### DATASET

= Beginning of Section =

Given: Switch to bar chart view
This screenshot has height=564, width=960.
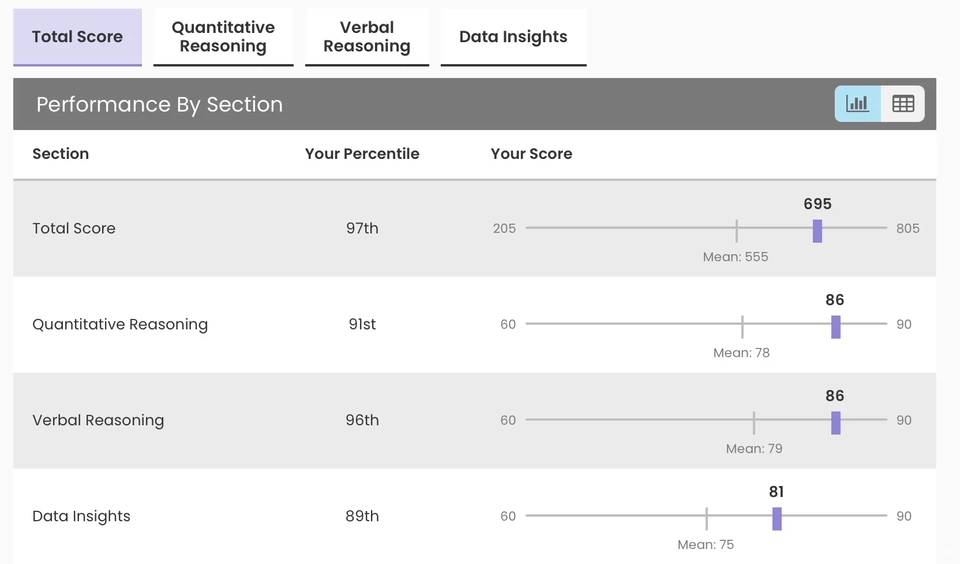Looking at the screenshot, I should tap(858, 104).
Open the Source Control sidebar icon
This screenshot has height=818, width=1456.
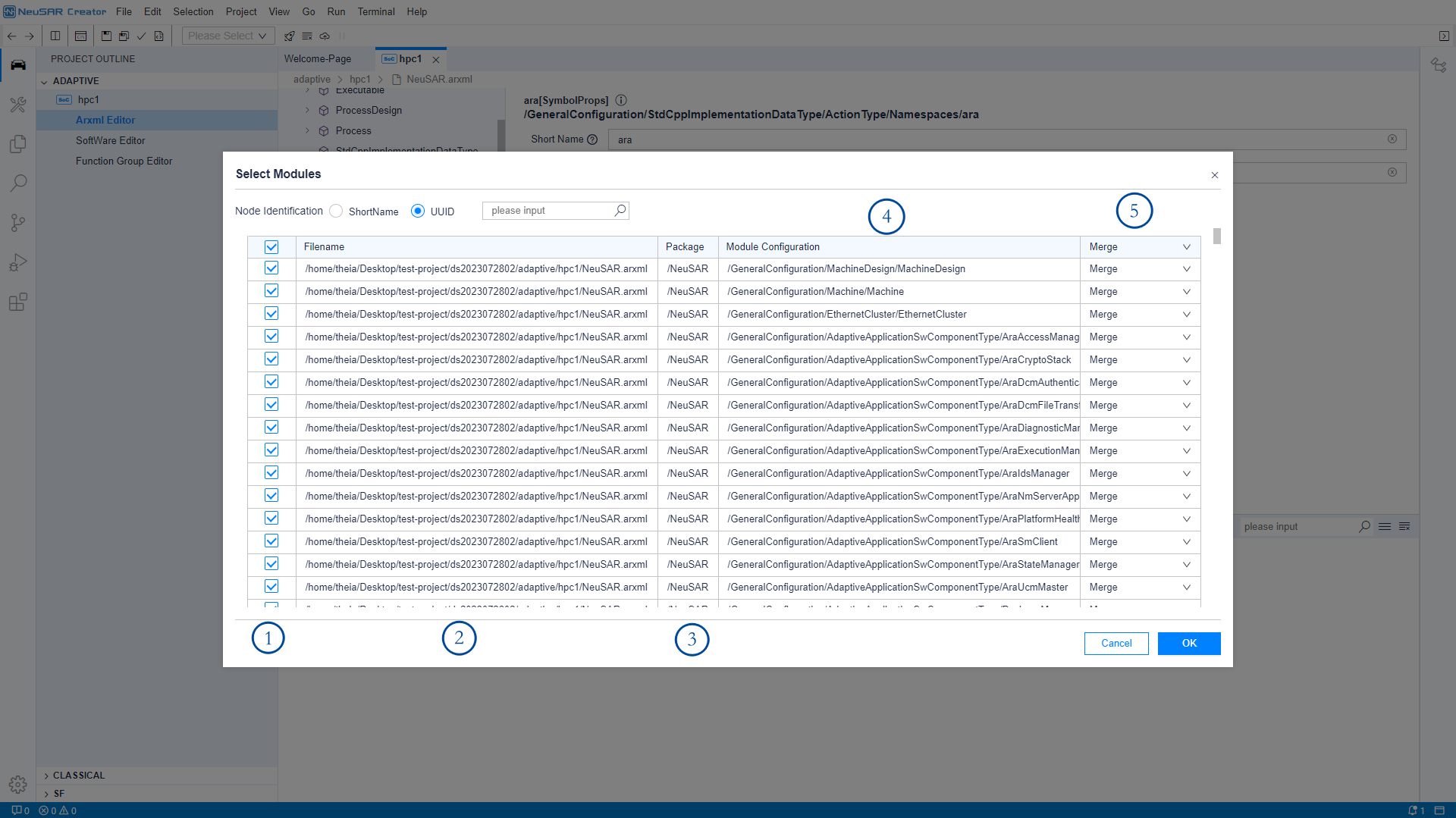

= End of Section =
= Beginning of Section =

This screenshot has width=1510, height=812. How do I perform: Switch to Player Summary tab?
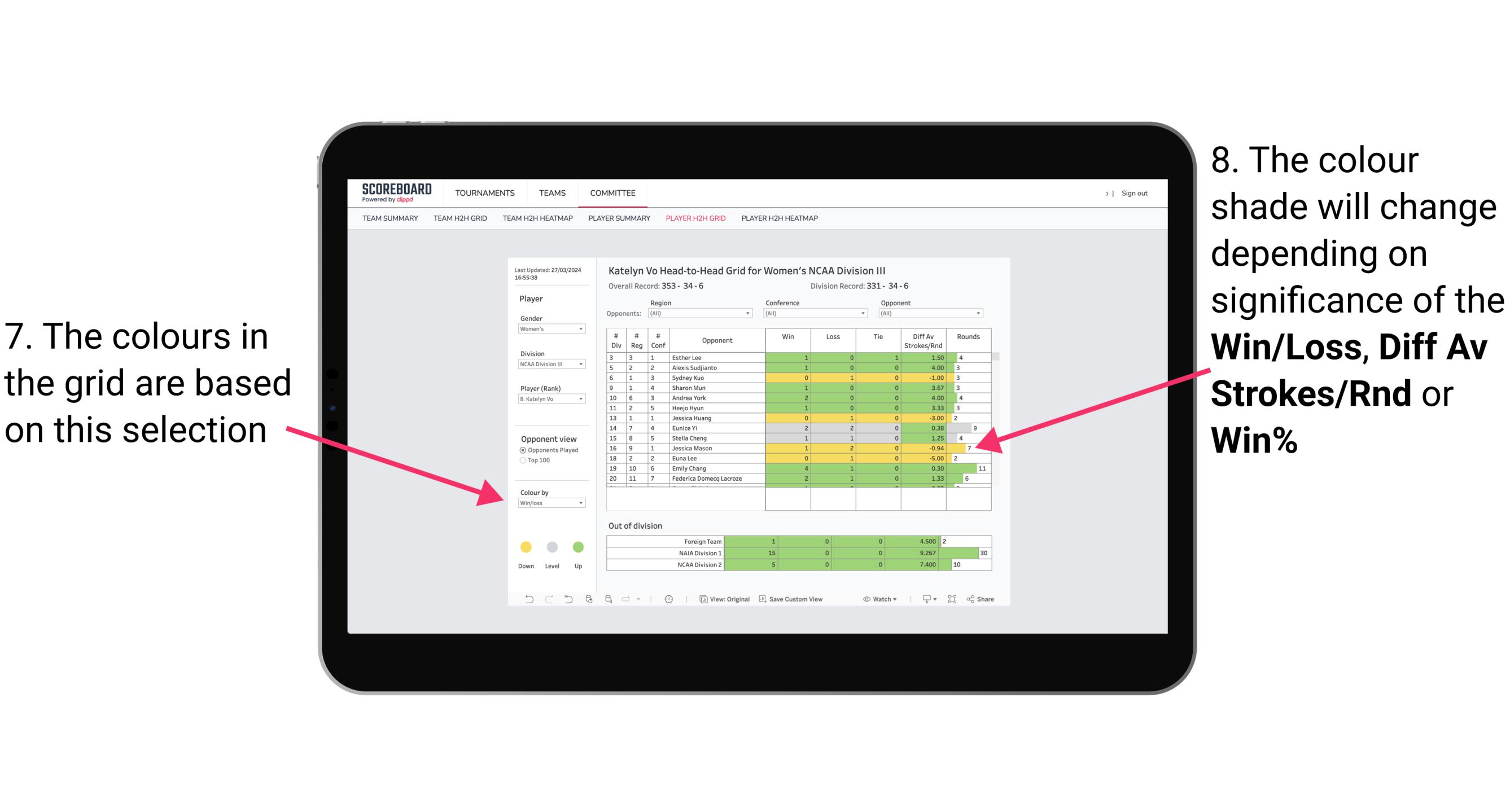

= End of Section =

### WHAT IS NEEDED
Return one number, the count of lines in the records holding the word "Switch".

### RESPONSE AREA
2